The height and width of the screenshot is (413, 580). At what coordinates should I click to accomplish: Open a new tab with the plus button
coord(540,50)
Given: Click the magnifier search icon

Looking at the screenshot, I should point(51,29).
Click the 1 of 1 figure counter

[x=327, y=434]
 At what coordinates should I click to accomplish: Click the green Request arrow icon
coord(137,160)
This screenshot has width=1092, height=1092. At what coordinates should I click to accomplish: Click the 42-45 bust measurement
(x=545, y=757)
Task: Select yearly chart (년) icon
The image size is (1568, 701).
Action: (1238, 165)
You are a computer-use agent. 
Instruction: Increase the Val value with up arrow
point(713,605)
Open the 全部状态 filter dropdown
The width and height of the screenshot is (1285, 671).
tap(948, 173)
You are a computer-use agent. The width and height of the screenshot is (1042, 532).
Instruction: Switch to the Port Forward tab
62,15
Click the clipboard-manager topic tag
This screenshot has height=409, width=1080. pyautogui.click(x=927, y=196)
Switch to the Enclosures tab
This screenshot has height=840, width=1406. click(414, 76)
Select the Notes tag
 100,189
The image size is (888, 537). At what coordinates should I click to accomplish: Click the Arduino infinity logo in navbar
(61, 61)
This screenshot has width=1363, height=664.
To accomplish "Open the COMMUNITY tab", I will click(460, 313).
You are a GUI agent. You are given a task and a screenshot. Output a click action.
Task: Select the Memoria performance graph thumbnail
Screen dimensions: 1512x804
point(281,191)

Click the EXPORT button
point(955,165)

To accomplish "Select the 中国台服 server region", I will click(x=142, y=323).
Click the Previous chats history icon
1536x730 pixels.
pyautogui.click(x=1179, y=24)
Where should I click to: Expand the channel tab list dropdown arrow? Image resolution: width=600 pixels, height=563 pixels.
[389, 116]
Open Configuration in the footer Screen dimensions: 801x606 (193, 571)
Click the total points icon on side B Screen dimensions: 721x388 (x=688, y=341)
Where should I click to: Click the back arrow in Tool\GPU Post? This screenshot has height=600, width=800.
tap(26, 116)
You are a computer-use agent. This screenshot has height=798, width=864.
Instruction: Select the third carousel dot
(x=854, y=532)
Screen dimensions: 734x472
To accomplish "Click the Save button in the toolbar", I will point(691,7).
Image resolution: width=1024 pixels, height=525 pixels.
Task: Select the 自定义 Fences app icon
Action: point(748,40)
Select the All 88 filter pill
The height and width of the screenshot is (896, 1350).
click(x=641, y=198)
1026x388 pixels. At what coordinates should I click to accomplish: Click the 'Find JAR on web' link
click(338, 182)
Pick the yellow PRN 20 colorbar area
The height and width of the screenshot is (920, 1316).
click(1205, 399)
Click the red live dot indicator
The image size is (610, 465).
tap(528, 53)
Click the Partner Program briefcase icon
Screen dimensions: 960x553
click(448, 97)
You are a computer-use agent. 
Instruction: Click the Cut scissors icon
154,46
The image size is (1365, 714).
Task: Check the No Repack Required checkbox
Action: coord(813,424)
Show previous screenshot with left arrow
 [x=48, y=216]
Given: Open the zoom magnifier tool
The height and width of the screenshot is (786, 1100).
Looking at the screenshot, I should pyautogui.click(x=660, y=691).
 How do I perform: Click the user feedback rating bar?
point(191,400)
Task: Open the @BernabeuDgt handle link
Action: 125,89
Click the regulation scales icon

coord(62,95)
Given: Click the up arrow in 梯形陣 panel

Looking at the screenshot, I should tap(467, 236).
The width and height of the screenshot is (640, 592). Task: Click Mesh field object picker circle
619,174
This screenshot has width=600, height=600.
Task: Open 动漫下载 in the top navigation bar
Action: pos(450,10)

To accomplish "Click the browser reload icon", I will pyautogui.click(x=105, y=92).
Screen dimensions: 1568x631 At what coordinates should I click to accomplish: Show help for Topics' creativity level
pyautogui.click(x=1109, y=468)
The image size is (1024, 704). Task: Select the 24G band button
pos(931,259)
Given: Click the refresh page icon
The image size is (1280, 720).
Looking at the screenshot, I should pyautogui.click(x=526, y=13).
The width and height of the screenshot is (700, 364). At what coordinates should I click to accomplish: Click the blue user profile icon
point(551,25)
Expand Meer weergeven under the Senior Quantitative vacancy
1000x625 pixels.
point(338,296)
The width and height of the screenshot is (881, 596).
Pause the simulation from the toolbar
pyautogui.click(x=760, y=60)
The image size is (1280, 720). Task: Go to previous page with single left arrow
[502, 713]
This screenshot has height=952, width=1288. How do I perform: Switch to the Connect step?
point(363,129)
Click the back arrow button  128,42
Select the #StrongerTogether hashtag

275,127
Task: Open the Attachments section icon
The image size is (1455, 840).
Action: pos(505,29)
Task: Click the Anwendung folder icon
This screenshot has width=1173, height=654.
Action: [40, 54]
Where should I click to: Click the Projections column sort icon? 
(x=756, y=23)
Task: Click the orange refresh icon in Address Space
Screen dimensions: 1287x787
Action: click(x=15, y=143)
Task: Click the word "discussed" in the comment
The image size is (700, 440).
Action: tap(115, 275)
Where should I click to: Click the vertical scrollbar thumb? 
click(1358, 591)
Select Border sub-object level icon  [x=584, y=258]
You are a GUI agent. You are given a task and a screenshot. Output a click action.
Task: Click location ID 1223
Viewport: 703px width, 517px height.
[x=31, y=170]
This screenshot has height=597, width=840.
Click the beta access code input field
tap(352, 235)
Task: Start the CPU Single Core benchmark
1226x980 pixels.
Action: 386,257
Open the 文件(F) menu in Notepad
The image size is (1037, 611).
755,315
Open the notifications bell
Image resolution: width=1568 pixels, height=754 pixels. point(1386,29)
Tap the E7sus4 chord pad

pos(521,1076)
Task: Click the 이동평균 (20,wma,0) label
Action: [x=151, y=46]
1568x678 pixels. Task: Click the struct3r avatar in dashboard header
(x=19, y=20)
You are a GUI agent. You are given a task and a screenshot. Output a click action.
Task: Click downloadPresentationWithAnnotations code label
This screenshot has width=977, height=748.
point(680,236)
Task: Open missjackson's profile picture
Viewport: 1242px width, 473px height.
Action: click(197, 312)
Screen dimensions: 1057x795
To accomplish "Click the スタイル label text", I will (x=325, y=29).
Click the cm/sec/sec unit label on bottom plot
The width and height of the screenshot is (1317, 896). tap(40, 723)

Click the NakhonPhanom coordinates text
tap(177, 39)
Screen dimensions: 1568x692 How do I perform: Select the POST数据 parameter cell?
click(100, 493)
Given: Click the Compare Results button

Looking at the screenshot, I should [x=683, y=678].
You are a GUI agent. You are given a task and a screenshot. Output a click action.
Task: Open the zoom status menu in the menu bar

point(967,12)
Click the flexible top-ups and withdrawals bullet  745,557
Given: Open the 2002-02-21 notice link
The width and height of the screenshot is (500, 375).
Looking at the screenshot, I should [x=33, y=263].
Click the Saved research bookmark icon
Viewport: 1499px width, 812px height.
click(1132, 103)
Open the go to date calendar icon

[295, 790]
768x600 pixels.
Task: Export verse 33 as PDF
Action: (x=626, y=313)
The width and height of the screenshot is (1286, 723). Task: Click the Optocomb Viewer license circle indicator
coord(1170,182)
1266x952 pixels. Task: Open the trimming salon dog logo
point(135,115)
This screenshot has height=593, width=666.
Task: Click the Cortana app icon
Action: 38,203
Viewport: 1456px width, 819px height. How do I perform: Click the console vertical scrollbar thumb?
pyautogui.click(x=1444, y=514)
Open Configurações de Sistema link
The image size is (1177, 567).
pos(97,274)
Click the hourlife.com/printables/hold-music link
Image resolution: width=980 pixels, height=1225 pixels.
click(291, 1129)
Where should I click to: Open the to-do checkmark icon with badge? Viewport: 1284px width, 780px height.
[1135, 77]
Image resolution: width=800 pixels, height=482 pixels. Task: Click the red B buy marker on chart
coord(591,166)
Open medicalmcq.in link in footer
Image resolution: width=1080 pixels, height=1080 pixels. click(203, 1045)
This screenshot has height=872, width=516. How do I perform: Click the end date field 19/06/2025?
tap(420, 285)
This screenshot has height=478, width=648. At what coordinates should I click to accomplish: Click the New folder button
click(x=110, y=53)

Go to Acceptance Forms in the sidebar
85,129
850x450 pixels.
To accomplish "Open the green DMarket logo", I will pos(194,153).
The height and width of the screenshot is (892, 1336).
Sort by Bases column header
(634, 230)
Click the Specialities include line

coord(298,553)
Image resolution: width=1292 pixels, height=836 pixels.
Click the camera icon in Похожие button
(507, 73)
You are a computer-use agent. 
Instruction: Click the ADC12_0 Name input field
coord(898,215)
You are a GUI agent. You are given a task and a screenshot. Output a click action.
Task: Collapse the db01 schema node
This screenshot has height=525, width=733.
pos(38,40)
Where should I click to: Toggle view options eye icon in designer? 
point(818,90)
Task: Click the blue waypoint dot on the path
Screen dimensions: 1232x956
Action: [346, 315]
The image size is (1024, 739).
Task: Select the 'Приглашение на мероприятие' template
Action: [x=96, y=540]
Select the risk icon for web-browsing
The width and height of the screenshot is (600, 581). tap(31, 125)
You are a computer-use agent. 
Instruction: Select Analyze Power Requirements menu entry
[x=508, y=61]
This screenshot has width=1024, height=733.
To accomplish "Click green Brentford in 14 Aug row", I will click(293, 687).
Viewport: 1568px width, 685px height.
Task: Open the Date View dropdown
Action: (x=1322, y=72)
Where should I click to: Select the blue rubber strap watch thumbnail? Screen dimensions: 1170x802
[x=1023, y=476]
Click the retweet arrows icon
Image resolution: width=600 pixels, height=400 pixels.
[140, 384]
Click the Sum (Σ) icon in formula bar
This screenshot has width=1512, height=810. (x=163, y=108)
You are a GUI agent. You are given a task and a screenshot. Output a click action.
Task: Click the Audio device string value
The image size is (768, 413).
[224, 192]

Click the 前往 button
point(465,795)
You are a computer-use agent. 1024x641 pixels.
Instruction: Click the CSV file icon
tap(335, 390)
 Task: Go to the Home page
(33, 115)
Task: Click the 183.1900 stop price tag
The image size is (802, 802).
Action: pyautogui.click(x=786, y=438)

* EXERCISE OBJECTIVE *
In the records above, how many lines include "filter"? Reply only with the number.

* FINISHED EXERCISE *
2